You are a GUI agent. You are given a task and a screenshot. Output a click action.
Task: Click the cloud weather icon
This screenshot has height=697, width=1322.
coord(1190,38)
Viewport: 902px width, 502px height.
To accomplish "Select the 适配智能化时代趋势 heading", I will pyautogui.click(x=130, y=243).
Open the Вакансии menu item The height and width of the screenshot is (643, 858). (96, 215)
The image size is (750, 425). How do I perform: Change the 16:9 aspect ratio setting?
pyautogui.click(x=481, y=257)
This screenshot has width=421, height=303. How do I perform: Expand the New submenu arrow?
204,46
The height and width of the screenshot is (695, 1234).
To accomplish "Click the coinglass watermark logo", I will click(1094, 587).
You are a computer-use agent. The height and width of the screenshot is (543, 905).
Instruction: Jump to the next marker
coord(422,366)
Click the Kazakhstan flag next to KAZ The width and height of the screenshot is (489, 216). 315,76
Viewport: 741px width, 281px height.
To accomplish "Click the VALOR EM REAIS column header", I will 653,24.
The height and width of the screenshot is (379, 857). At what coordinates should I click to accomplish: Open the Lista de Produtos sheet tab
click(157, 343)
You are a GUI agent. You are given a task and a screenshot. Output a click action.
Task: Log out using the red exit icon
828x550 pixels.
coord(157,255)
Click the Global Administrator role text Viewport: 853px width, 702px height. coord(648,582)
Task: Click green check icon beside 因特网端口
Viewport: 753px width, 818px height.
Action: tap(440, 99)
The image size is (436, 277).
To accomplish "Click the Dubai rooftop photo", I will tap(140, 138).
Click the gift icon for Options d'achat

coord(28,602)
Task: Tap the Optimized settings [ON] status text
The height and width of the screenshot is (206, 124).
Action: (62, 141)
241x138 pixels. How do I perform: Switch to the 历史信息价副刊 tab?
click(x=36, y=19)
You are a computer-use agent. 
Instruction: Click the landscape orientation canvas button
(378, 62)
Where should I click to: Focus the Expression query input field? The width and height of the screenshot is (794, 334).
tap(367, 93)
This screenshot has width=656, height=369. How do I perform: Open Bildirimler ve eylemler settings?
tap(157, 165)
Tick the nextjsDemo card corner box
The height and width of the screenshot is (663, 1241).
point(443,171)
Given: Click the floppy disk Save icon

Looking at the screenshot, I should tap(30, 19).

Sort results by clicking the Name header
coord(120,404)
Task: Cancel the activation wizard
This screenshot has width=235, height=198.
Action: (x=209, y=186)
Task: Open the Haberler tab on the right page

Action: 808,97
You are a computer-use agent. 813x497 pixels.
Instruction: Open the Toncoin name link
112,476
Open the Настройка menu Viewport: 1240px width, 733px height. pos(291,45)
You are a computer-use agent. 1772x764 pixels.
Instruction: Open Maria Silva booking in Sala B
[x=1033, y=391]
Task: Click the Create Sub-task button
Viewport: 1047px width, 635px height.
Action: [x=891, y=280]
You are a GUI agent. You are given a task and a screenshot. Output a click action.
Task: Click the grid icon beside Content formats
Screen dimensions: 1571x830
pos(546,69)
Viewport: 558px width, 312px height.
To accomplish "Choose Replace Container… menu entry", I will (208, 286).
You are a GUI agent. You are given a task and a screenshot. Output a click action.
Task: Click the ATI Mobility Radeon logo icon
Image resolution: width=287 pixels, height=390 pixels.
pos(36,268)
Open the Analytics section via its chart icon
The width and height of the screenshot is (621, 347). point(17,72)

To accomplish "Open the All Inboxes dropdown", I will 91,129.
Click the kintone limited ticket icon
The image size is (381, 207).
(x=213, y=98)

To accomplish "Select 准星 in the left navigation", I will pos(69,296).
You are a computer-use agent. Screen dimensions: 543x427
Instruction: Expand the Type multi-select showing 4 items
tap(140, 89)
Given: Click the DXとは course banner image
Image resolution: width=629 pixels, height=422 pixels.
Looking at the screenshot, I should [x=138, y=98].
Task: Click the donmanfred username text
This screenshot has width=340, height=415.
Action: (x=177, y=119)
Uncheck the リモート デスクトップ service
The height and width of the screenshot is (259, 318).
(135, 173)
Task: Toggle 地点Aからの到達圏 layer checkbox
════════
◆ **Requirement**:
Extract, verbatim, each line of the items above that contains the string "will".

◆ **Result**:
To accomplish "Select the 适配智能化时代趋势 heading", I will pyautogui.click(x=130, y=243).
To accomplish "Click the coinglass watermark logo", I will click(1094, 587).
To accomplish "Click the VALOR EM REAIS column header", I will 653,24.
To accomplish "Click the Dubai rooftop photo", I will tap(140, 138).
To accomplish "Choose Replace Container… menu entry", I will (208, 286).
To accomplish "Open the All Inboxes dropdown", I will 91,129.
To accomplish "Select 准星 in the left navigation", I will pos(69,296).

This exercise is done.